The news cycle and its severity is constantly changing, but one thing that continues to reign true is the need for positive, people led, stories. The everyday hero. The best way to secure coverage now is to search for a good people focused story, even if your client is a business, you can use its staff or customers as the heroes of your story. Be relatable, be bold, be genuine.
Probably the worst thing you could do now is to force your client into a story, weaving in Coronavirus as a newshook, where it’s completely irrelevant and inappropriate. Not only will this lead to no coverage, it could even damage both yours and your clients reputation. Even though the news is dominated byCoronavirus it’s not the only topic being covered.
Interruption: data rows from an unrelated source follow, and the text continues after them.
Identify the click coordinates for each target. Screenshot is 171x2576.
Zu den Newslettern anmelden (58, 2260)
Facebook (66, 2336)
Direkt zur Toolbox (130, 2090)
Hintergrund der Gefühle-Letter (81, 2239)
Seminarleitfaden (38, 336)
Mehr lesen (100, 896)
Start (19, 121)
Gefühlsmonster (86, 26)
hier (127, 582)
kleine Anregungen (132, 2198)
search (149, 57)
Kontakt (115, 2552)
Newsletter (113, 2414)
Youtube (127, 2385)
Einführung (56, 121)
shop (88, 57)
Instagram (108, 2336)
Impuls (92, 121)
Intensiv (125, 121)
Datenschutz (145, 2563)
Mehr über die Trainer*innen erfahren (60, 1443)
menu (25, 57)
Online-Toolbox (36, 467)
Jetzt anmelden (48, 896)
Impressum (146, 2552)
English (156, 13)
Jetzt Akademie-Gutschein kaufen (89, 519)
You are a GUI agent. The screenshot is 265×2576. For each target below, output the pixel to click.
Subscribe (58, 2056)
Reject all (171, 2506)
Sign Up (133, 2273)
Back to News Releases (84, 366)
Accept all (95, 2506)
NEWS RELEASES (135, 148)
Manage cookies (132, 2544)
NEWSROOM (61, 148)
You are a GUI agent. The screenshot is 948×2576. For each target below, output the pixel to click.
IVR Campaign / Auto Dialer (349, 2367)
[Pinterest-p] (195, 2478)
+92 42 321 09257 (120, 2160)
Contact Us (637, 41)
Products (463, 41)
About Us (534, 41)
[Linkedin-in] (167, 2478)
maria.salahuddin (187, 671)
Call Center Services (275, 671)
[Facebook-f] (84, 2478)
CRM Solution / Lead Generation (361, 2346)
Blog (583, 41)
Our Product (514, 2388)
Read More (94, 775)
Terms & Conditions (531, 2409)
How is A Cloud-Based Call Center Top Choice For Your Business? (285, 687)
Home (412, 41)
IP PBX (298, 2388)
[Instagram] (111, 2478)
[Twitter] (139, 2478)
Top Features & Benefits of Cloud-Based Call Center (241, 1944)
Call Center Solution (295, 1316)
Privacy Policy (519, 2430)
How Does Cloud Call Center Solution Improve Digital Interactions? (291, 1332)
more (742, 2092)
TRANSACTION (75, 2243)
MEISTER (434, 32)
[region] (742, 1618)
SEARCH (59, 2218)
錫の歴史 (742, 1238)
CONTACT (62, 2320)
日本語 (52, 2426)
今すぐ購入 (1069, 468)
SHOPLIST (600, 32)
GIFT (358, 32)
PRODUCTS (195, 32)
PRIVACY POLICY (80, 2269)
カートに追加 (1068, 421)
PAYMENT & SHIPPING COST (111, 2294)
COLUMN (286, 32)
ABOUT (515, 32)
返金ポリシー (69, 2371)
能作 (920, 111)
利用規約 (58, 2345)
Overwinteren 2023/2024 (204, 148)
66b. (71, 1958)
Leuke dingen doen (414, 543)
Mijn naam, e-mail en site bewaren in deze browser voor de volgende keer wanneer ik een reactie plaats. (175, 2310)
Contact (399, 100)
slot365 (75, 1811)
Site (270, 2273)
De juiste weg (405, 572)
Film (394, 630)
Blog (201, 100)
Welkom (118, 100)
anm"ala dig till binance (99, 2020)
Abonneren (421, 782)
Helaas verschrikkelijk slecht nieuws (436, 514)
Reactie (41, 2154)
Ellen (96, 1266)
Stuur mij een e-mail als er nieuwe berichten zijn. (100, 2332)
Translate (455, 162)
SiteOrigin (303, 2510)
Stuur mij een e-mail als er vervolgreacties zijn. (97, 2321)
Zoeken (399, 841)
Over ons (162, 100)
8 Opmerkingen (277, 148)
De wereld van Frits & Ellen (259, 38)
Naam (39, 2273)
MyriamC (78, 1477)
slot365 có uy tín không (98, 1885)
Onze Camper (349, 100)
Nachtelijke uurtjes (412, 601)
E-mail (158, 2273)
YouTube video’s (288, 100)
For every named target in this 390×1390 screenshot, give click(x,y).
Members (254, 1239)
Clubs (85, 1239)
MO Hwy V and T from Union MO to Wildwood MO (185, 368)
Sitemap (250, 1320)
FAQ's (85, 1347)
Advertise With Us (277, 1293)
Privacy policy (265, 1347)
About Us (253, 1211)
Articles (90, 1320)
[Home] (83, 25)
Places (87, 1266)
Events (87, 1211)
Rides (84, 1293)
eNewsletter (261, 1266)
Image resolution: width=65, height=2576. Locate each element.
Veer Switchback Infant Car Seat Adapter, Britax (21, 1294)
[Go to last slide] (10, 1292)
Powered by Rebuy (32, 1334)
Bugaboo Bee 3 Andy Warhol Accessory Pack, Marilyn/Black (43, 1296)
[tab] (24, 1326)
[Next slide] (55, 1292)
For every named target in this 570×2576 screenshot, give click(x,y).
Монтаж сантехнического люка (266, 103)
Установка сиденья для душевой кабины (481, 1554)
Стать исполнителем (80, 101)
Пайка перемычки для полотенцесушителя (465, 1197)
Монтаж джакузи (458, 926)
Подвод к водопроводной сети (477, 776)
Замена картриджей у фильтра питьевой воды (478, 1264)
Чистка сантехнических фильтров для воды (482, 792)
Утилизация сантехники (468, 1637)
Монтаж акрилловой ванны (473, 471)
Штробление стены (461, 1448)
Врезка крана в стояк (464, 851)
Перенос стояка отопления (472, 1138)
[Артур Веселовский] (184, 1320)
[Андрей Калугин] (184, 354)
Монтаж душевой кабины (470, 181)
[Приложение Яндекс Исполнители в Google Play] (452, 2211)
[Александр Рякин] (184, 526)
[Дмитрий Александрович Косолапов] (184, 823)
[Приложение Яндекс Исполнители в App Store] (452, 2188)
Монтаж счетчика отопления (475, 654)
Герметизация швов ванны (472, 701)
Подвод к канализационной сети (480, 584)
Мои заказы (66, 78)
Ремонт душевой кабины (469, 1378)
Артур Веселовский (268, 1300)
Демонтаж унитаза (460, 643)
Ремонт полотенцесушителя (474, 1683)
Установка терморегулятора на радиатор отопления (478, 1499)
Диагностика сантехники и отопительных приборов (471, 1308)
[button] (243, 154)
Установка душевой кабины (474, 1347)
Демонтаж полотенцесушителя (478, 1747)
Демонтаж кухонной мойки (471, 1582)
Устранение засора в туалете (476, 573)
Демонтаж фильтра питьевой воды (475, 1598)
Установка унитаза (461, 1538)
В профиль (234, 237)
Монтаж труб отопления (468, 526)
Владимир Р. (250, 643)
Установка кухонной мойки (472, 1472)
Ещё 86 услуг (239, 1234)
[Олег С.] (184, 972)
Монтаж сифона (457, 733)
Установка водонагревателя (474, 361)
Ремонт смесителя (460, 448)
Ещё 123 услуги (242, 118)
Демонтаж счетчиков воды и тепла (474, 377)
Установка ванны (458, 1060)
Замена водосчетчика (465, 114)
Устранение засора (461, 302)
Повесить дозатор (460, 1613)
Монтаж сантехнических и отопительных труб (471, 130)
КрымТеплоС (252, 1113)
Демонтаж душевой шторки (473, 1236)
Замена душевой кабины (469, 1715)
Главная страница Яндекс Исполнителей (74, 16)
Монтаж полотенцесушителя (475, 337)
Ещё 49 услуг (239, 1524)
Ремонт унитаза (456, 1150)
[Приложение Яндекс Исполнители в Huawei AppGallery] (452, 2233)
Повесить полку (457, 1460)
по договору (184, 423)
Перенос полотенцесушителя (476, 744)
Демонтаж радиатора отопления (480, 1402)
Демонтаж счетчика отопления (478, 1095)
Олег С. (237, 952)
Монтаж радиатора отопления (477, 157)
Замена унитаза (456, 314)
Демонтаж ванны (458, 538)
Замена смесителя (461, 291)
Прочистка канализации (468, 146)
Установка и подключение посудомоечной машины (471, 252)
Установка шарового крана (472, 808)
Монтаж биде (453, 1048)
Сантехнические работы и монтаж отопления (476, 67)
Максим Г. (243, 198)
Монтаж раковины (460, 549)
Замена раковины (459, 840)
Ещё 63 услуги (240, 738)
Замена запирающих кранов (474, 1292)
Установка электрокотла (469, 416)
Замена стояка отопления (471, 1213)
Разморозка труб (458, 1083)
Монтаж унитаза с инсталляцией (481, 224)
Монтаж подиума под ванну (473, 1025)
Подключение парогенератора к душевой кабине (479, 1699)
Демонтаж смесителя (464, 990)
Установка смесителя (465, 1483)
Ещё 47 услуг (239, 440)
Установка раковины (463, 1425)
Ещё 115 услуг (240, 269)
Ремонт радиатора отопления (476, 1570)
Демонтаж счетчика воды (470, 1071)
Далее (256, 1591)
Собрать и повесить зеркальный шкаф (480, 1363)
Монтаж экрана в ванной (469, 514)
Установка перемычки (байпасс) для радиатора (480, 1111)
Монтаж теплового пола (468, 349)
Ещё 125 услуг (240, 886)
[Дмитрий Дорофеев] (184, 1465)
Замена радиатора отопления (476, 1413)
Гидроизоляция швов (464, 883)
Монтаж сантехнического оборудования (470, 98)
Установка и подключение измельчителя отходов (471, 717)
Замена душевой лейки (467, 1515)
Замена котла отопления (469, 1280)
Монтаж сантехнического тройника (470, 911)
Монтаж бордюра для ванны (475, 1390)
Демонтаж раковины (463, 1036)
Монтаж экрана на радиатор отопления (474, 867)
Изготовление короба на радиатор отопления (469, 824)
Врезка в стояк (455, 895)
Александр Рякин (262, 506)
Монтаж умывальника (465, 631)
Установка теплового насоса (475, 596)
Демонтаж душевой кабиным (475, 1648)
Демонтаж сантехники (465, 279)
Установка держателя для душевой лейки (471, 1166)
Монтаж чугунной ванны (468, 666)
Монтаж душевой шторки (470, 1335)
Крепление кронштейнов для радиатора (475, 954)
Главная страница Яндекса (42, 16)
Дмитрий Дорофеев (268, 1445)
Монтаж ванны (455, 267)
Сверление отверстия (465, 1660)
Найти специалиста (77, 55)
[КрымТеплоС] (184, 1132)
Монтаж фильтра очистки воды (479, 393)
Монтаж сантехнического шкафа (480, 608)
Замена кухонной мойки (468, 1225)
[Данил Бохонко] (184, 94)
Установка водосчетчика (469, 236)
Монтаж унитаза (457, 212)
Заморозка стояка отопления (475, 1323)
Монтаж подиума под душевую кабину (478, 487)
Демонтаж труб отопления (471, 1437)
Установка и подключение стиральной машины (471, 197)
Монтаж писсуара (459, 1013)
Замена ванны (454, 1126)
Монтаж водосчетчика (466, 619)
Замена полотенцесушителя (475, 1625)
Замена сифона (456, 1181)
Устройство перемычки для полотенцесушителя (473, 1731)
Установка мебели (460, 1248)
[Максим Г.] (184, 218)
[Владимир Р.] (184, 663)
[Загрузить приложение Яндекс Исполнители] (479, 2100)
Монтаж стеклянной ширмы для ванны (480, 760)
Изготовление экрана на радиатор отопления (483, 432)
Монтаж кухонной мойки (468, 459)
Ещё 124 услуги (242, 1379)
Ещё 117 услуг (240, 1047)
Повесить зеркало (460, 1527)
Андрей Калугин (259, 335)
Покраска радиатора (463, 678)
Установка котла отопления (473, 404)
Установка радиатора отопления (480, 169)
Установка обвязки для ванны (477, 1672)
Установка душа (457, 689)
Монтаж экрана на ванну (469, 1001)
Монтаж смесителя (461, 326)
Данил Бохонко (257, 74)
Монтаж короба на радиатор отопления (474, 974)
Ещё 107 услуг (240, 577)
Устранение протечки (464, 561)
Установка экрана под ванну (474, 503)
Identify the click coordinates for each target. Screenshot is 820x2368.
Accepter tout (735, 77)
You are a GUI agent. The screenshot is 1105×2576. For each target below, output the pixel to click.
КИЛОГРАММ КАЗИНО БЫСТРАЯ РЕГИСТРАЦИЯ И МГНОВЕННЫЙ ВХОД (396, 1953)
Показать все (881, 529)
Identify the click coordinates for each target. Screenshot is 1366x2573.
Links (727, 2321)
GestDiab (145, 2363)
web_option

All of this sounds great in theory, but what about in practice? We wanted to share a quick example from our own experience.One of Full Volume’s clients is Strüik, a Dutch food retailer. Since the outbreak of Coronavirus, we’ve secured over 40 pieces of relevant press coverage while being sensitive to the current situation. How, you ask? Firstly, we didn’t use Coronavirus as a news hook, quite the opposite actually; we stated in the subject of the email that this was a fun, light hearted, non-pandemic related story so instantly people know exactly what they were getting. We found journalists via Twitter who were in need of non-coronavirus related stories, and also found that some journalists saved the piece for a day where they really needed a light-hearted story to break up the severity of the news.
The opportunity for coverage is definitely still out there. There are lots of great ways brands have secured coverage with Coronavirus related news, but it’s not the only way, so don’t feel pressure forcing a client into a narrative where they don’t belong.